Impact

Paint the town

Penn State Beaver students to help restore several blighted city blocks

Penn State Beaver students join with the Franklin Center's Valerie McElvy for a day of volunteering. The groups have worked on several projects together over the past 18 months. Credit: Penn StateCreative Commons

On Saturday, Aug. 20, Penn State Beaver students will paint the town.

Literally.

As part of New Student Orientation, Beaver’s Class of 2020 will join community members and artists in Aliquippa to paint wooden pallets, which will then be affixed to broken windows and doors, turning a few blighted city blocks along Franklin Avenue into a sea of form and color.

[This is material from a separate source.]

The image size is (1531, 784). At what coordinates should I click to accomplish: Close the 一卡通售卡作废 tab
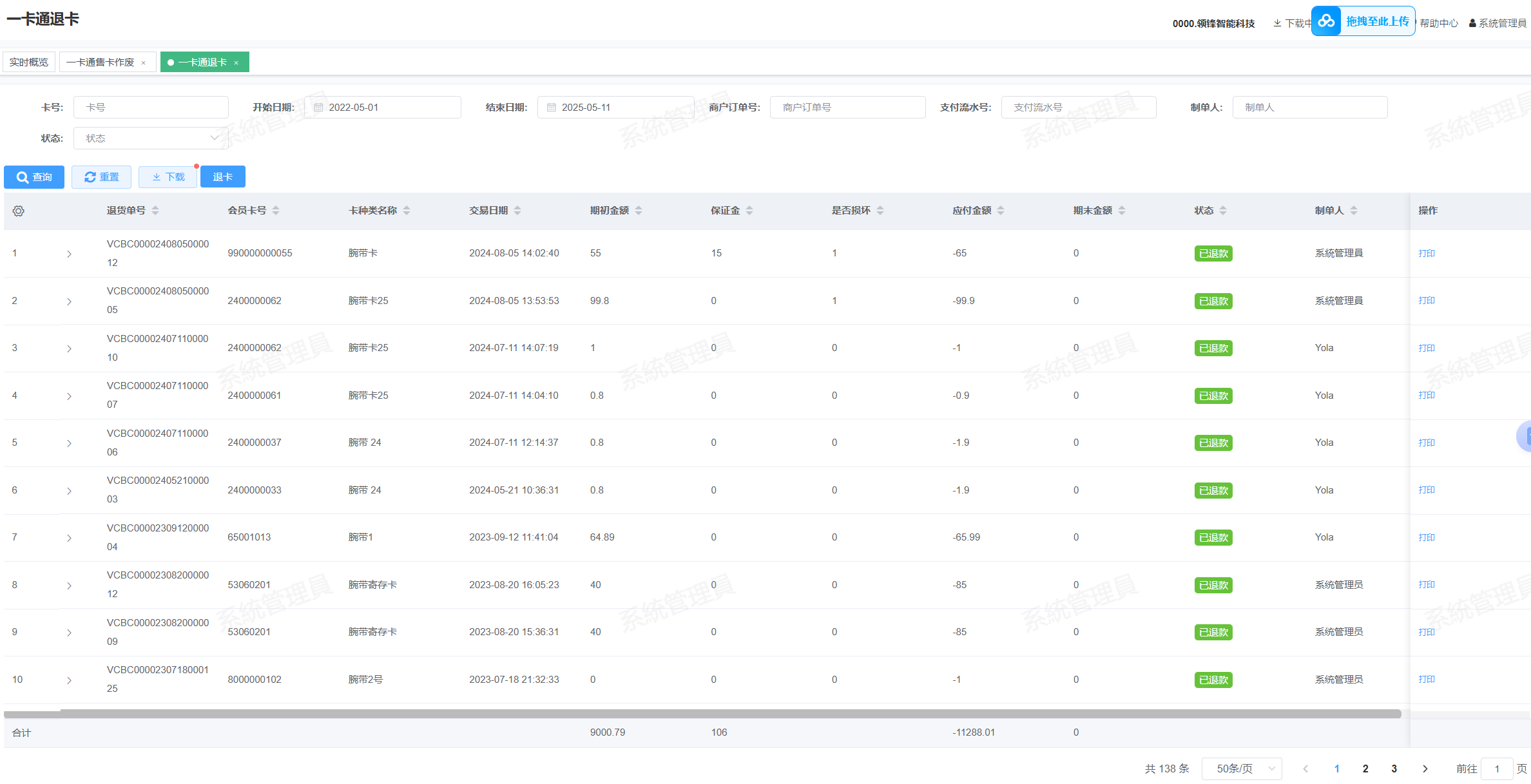click(x=144, y=62)
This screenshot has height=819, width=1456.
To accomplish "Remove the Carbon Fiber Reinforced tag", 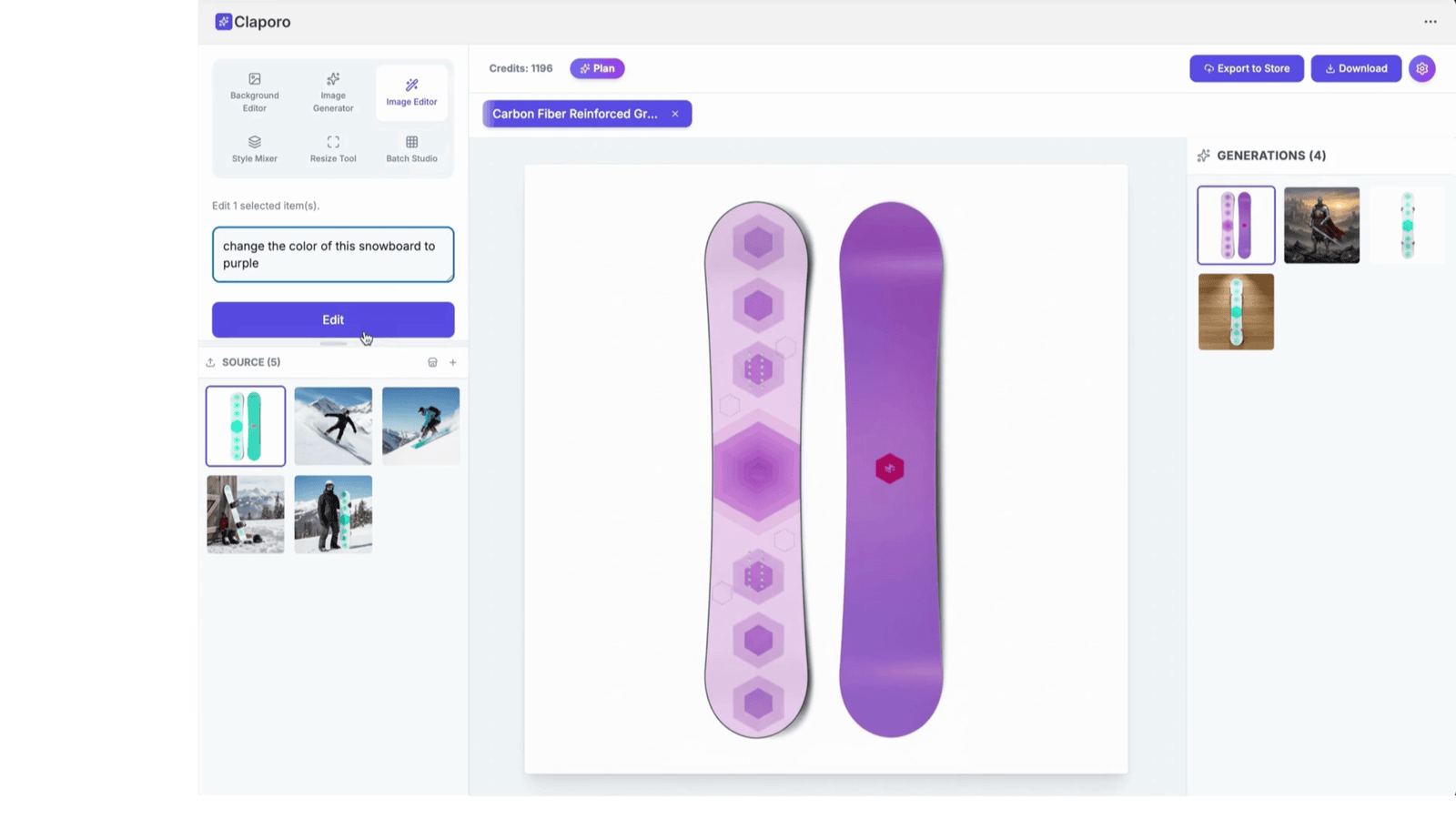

Aliquippa, as longtime Beaver County residents know, was once home to J&L Steel and a vibrant business district. But in the 30 years since J&L’s closing, Franklin Avenue has deteriorated, looking much as you’d expect a “Rust Belt” city to look — worn and empty.

Valerie McElvy is one of those people who refuses to acquiesce to the moniker. She is director of Serving U Beaver County, an arm of the Franklin Center, the Aliquippa-based organization that provides human services, outreach and referral services to low-income and unemployed county residents. And she still very much believes in Aliquippa’s beauty and potential. Painting the town is akin to applying a full face of makeup — the inside is beautiful, but the outside needs to look the part.

“(Franklin Avenue) is the most traveled road in the county,” McElvy said. “We want people to see that things are changing.”

Fortunately, Penn State Beaver has the manpower — or new student power — to fuel McElvy’s vision.

This isn’t the first time the campus has partnered with the Franklin Center. The student activities office and Student Government Association have previously come together with the center for MLK Day of Service, Black History month and homelessness awareness events.

“The collaboration with the Franklin Center the past 18 months has provided many new opportunities for Penn State Beaver students to get involved,” said Jennifer Toof, the campus’ student activities and residence life coordinator. “Our goals are simple: Diversity, fellowship, community involvement, leadership, education and unity.”

Community is also one of the University’s six core values, those ethical aspirations that all students, faculty and staff strive to uphold in their activities and actions. So it’s fitting that the campus’ newest cohort will be introduced to the Franklin Center and to the concept of community engagement before they ever set foot inside a classroom.

“Events like these are one way that we’re really showing that value and committing to that value,” said Chris Rizzo, Beaver’s director of student affairs.